*TASK INPUTS*:
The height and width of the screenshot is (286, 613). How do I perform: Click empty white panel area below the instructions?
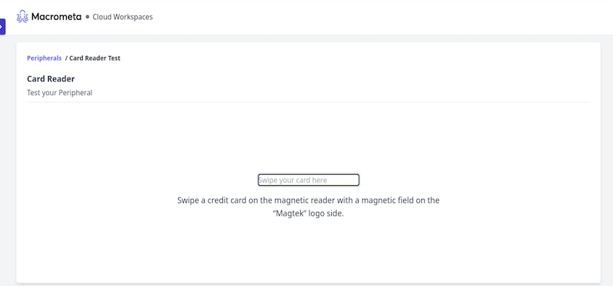pyautogui.click(x=309, y=250)
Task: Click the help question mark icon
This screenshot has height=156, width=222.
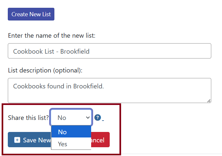Action: pyautogui.click(x=98, y=118)
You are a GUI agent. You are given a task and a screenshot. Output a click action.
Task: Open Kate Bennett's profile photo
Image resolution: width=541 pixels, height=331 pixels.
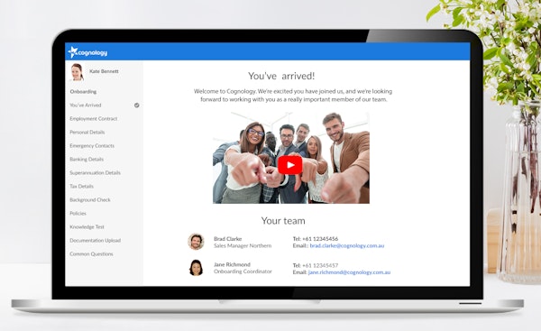[77, 72]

*TASK TO COMPLETE*: Without including any image, reproduce the full listing above as written.

*RESULT*:
The height and width of the screenshot is (286, 613). How do I perform: Click empty white panel area below the instructions?
pyautogui.click(x=309, y=250)
Task: Click the help question mark icon
This screenshot has height=156, width=222.
Action: pyautogui.click(x=98, y=118)
You are a GUI agent. You are given a task and a screenshot. Output a click action.
Task: Open Kate Bennett's profile photo
Image resolution: width=541 pixels, height=331 pixels.
[77, 72]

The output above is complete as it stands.